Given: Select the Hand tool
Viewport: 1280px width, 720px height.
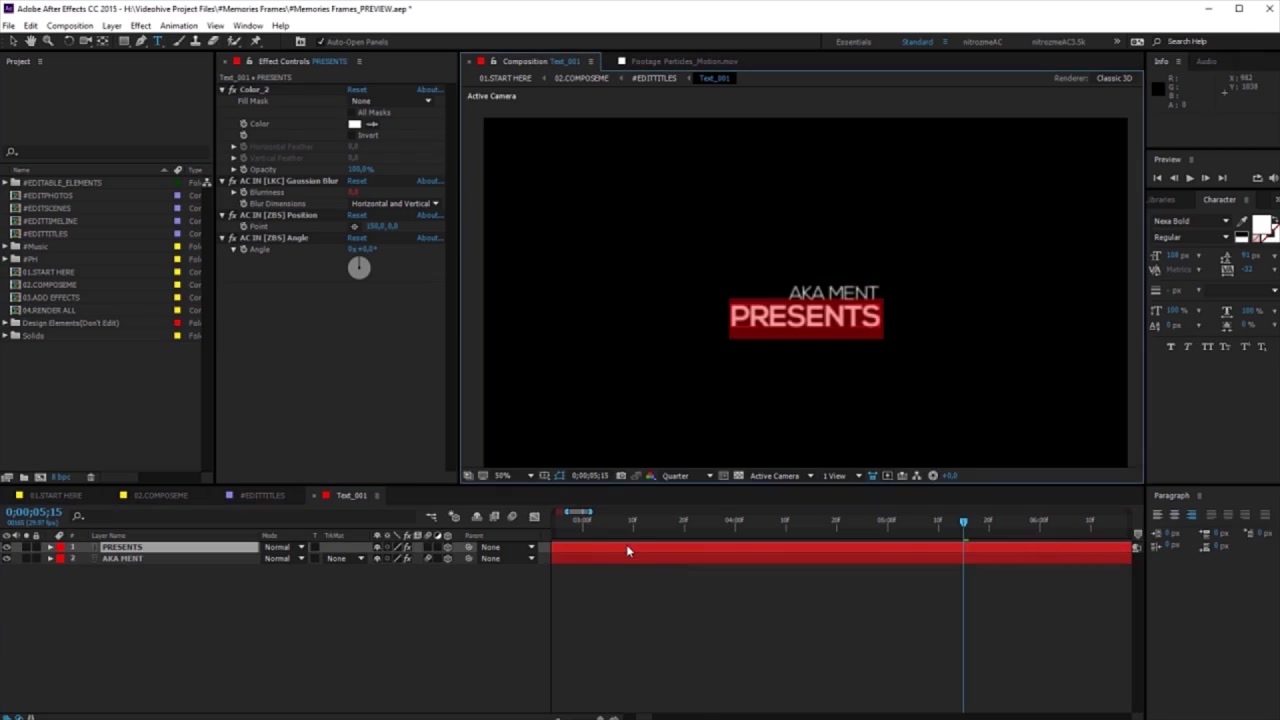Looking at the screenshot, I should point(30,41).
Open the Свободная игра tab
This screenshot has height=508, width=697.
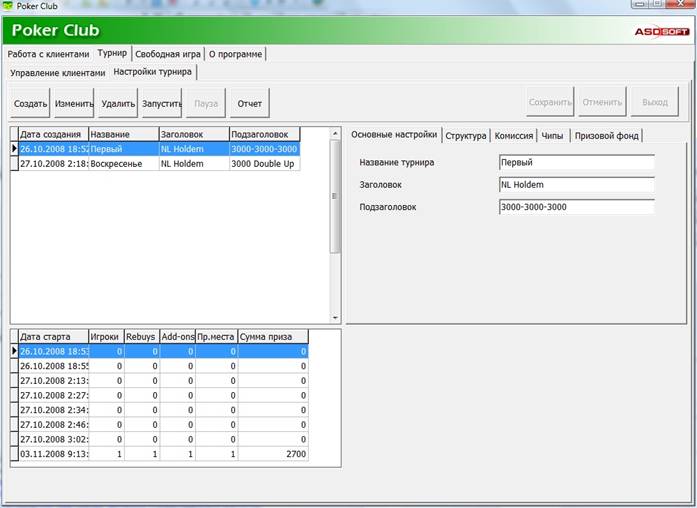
○ ○ ○
### [Exercise brief]
Please copy out the lines above word for word, starting at the line containing "Open the Свободная игра tab" and ending at the last line, with both included. Leave the pictures out of your answer.

### [Task result]
Open the Свободная игра tab
This screenshot has height=508, width=697.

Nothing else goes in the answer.